Fig. 3.

In male mice, semaglutide attenuates the alcohol-induced locomotor stimulation and dopamine release in nucleus accumbens shell as well as decreases the consumption of rewarding foods. (A) Compared to vehicle (n = 12), alcohol (n = 18) causes a locomotor stimulation, and acute administration of semaglutide (0.026 mg/kg, n = 15) blocks the alcohol-induced locomotor stimulation in male mice. Additionally, semaglutide (n = 12) does not affect the activity of mice per se. (data analysed with one-way ANOVA) (B) In comparison to vehicle (n = 12), alcohol (n = 11) enhances the dopamine levels in nucleus accumbens shell of male mice. Semaglutide (n = 8) attenuates the ability of alcohol to increase dopamine in male mice, while it (n = 9) alone does not alter the dopamine levels. Data analysed with a two-way ANOVA with repeated measures. Together these findings indicate that semaglutide supresses the reward-like behaviours associated with alcohol of male mice. In further support for semaglutide's ability to suppress reward, it reduces the 4-h intake of (C) peanut butter (n = 12 per group) and (D) Nutella (n = 8 per group) in male mice. Data analysed with unpaired t-test. These findings have led to the hypothesis that semaglutide acts within the nucleus accumbens shell. (E) Illustration of the selected part of nucleus accumbens shell where the fluorescently labeled semaglutide (CY3-semaglutide) is detected.
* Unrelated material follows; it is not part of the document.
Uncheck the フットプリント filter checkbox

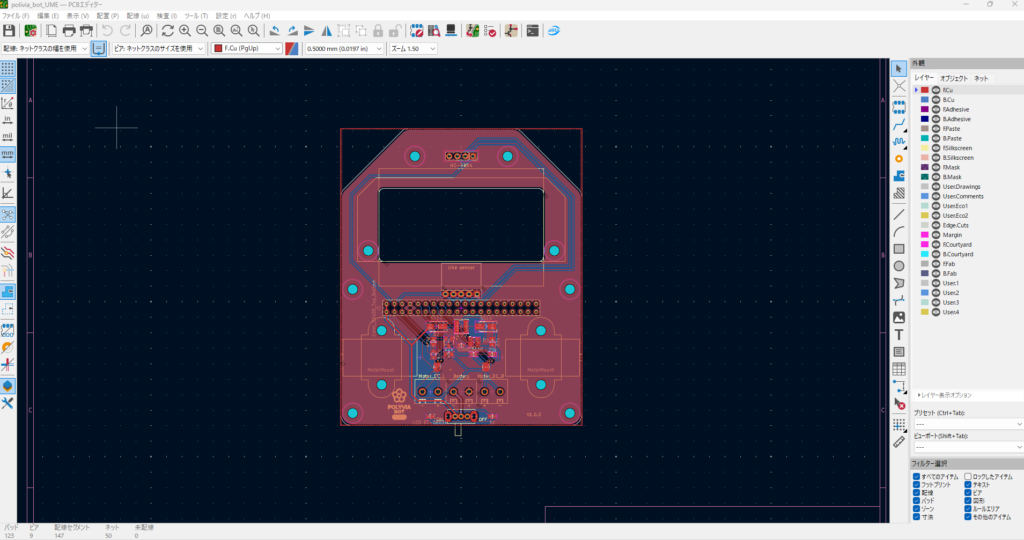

After systemic administration, CY3-semaglutide is detected in nucleus accumbens shell of alcohol drinking (F) male and (G) female rats. (H) This signal not found in alcohol drinking rats injected with vehicle. Experiments were not replicated. Data are presented as mean ± SEM, significant data are illustrated by ∗P < 0.05, ∗∗P < 0.01, ∗∗∗P < 0.001. +P < 0.05, ++P < 0.001 when comparing vehicle-alcohol versus semaglutide-alcohol in the microdialysis experiment.